Dicho esto, Raoul Vaneigem ha logrado caerme verdaderamente mal. Para empezar, se mueve siempre en una ambigüedad entre el rechazo del egoísmo «mercantil» o «de la economía» y la reivindicación bastante poco soterrada de un egoísmo rampante en la actividad humana. Su horizonte de «una sociedad autorregulada de autogestión total» en base a la realización de los placeres individuales no contempla la posibilidad del rechazo ni de que la búsqueda del placer de ciertos individuos pueda pretender ultrajar a otros. Parece creer en la existencia de algo parecido a unos anhelos puros, instintivos, inscritos en la biología humana, que solamente se pervierten de manera dañina debido al influjo de la economía y el intercambio. Cae también en la típica trampa de todo flipado (o, si se quiere, de todo burgués abrazando posturas insurreccionales): convocar al rechazo masivo del trabajo en sí mismo (más que de la relación salarial) y al ejercicio del robo sin cuestionarse la necesidad del trabajo para la reproducción humana. La dimensión colectiva sólo se nombra en una ocasión a lo largo de todo el libro, en un argumento sin cerrar que termina por no explicarnos nada.
Vaneigem parece posicionarse (así lo dice en una ocasión) contra la opresión de género y el machismo, pero abraza los postulados más misóginos del psicoanálisis (denunciando, eso sí, su mercantilización) y nos otorga a las mujeres una otredad absoluta y una personalidad sexual esencialista, biologicista e incuestionable. Su obsesión con la sexualidad de las mujeres con hijos y con la propia sexualidad infantil y la pedofilia le lleva a tener que añadir expresamente en esta nueva edición un párrafo aclaratorio explicando que la celebración del deseo sexual no le lleva a justificar la violación ni la violencia.
En una maniobra típica de muchos intelectuales que pretenden accesoria la realidad material, alarga el mantra de la transformación individual hasta afirmar que la proletarización, la opresión, etc., sólo existen en quien les otorga espacio en su persona.
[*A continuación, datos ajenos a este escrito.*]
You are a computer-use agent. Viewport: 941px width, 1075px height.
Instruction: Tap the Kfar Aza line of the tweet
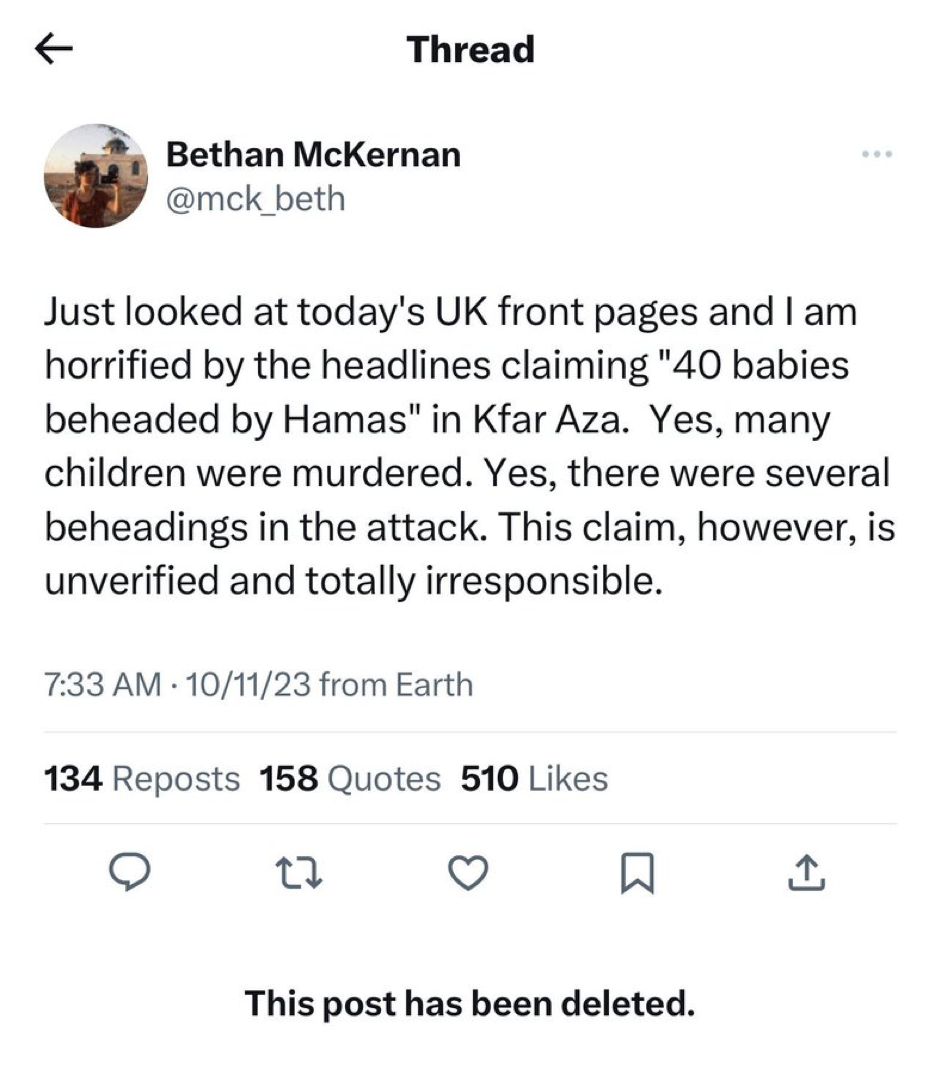(438, 419)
Para quien ha tomado la firme decisión de vivir en base a la realización de sus placeres no existen patrias ni economía ni violencia, afirma. Y yo no puedo evitar unas inmensas ganas de abofetear a este imbécil, hijo de un Estado imperial como el belga (¿a qué se ha dedicado este tipo para hacer eso que tanto asco le produce nombrar –ganarse la vida-, a dar clases en una universidad europea?).
Lo peor de todo, sin embargo, son sus reflexiones sobre el concepto de enfermedad. Entiendo que siempre es complicado negociar con según qué autores, pero vergüenza inmensa debería darle a Traficantes haber editado un libro cuyo prólogo («Prefacio a la edición española. Hacer caso omiso de lo que nos prohíbe vivir») habla explícitamente de «una guerra civil entre vacunados y no vacunados» y tontea con muchos de los discursos negacionistas del COVID. Lo que hay dentro de la obra original es casi peor: leyendo con un mínimo de literalidad a Vaneigem, pareciera que el cáncer en sí mismo fuera una decisión del enfermo, que decide someterse a él en vez de dedicarse a vivir sus placeres de manera ajena al intercambio (?). Qué mal llevan algunos, conforme pasan los años, pretender seguir teniendo el mismo concepto de transgresión y escándalo que el que tenían con 13 años.